The May/June issue of New World Outlook, the mission magazine of The United Methodist Church, had a fascinating brief article comparing religious affiliation around the world in 1910 and 2010. In that one hundred year period, the percentage of the world’s population that proclaims they are Christian has remained about the same 34.8% in 1910 compared to 33.2% in 2010. I know from other sources that there has been a shift in where Christians are to be found, but the relative number of Christians has remained about the same. Islam, on the other hand, has grown tremendously as a percentage of the world’s population in the past one hundred years, from 12.6% in 1910 to 22.4% in 2010. I know some people who seem to equate numerical growth with what God is “blessing” in the world. By that thinking, Islam would seem to be the religion God is blessing most. To my mind, such thinking represents neither good theology nor good sociology. As a pastor, I pay attention to numbers. They matter, but I also know that the factors that influence one’s religious journey are complex. We need a more complex theology, sociology and psychology to dig more deeply into why people become religious adherents and stay or leave their respective religion. What seems even more ironic, for those who might claim in some simple way that numbers represent what God is blessing, by sheer exponential mathematics, the group that has grown the most is agnostics. Just .2% of the population in 1910, they are now 9.3% of the population – 46.5 times as many agnostics in 2010 as in 1910!

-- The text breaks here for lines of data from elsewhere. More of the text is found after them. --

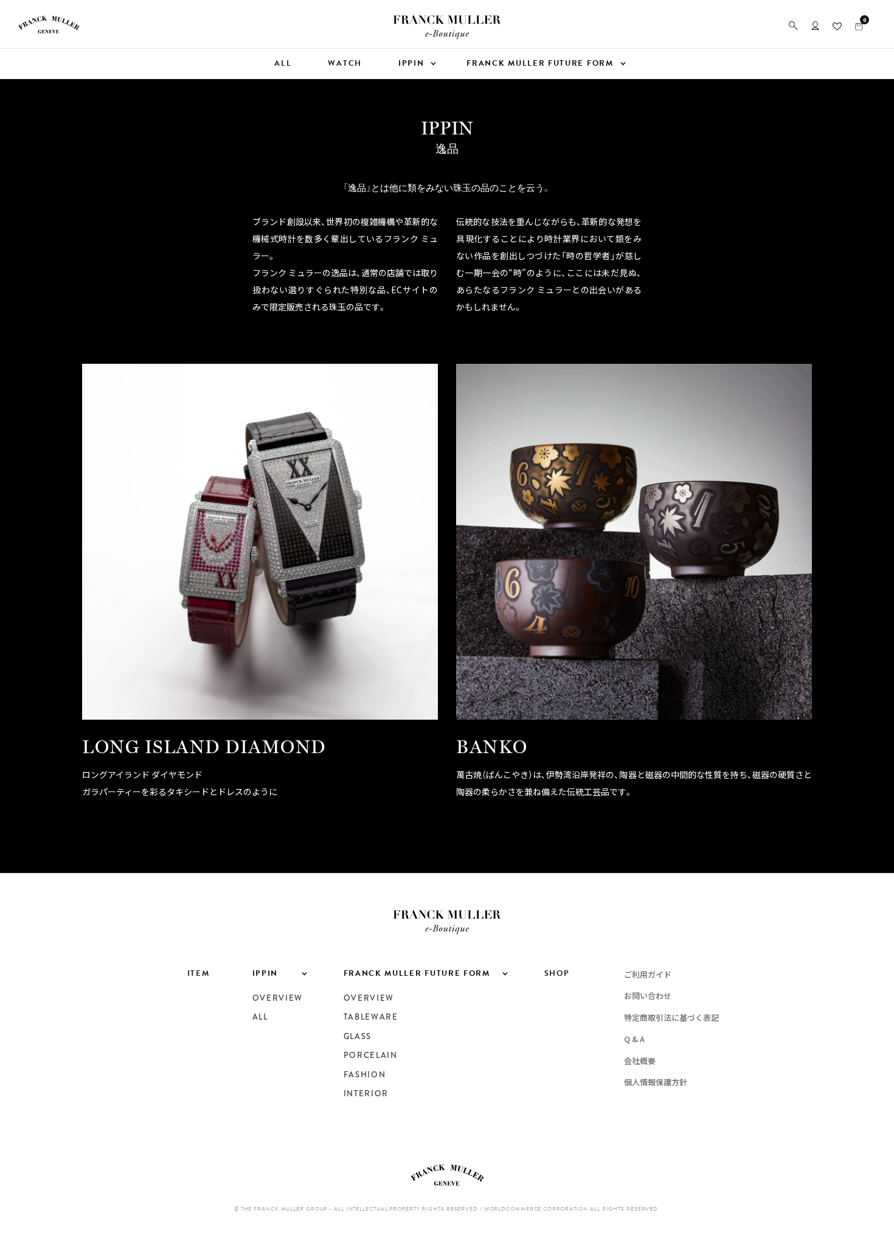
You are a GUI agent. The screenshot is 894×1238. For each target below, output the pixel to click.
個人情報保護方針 (655, 1082)
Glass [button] (358, 1036)
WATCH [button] (344, 63)
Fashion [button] (365, 1074)
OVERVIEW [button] (277, 998)
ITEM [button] (198, 973)
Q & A (634, 1039)
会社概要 (640, 1060)
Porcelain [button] (371, 1055)
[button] (793, 25)
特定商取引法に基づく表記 (671, 1017)
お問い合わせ (647, 995)
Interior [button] (366, 1093)
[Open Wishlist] (837, 25)
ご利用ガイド (647, 974)
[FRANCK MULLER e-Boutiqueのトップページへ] (447, 36)
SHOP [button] (557, 973)
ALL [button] (282, 63)
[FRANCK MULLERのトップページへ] (48, 30)
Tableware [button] (371, 1017)
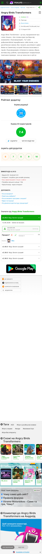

But those numbers are not what grabbed my attention most. Notice from the above figures that between Christianity (33.2%) and Islam (22.4%), over half of human kind considers itself either Christian or Muslim. So why is our world such a mess? Why so much war, such deep injustice? Why so many hungry and homeless? Some Christians may say that we are only a third of the population, and if only we grew the world would be better. Some Muslims might say something similar about Islam. Rather than compete with each other, though, might we do better to find those parts of our respective traditions which encourage mutual respect (even while offering witness to our own faith), which enjoin us to build a better world with whomever might join us on this journey? If we fail to do this, we may find the number of agnostics growing even more in the next one hundred years.